In 1955, a small company named Alpine started to produce cars based on the Renault 4 in a garage in Dieppe – France. Three years later, it improved its product and introduced the A108.
While other carmakers started to increase the engines' displacements to offer more power and performance, Alpine took a different road: they lightened the cars. The A108 was built on a hybrid platform, based on the Renault 4 with the engine from a Renault Dauphine – Gordini. It's under 1-liter displacement, and just a few ticks over the half-tone weight provided a great power to weight ratio and resulted in a very nimble car, excellent for winding roads.

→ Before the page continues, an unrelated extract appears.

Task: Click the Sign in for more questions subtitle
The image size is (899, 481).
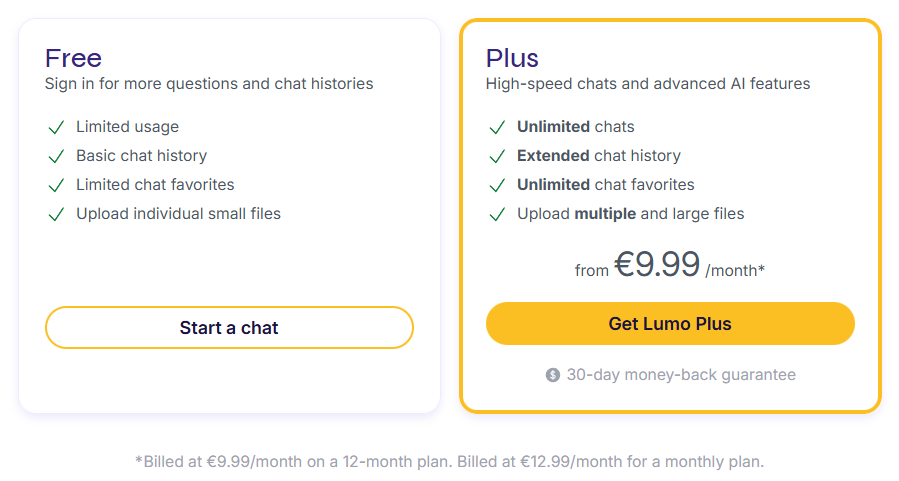Action: coord(209,84)
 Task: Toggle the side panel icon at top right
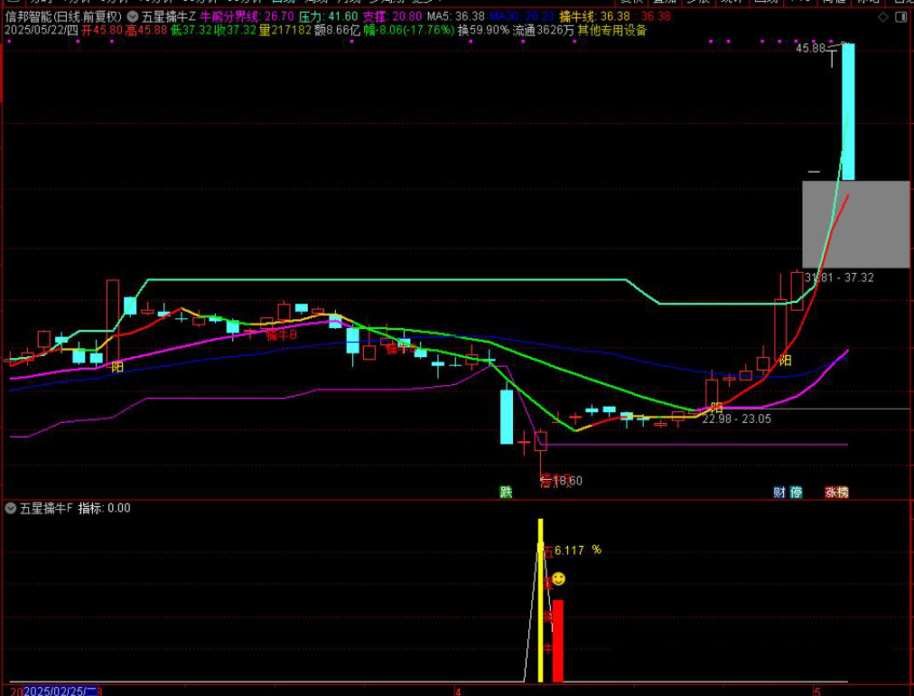(901, 16)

Giovanni Michelotti designed the car to be short, aerodynamic, and balanced. He insisted that the engine should be in the back to put some weight on the car's drive wheels. At the front, he installed round headlights carried over from the Renault Dauphine and covered them with clear glass to follow the front end design. The car's greenhouse was small, big enough only for two passengers. A sloped, big rear window helped the air to flow seamlessly to the rear. A pair of slim air-intakes installed on the rear quarter panels helped to cool the engine.
Inside, Alpine installed two bucket seats mounted in a very low position on the floor and a dash panel that featured a tachometer, a speedometer, a fuel, and a coolant temperature gauge. There was no air conditioning or fancy stereo inside. It was a car built to be raced in a mono-brand competition.
The engine was just 0.8-liters and provided 40 hp. It was paired to a 4-speed manual gearbox, unlike its predecessor that featured 3. To stop the car, Alpine installed disc-brakes in all corners.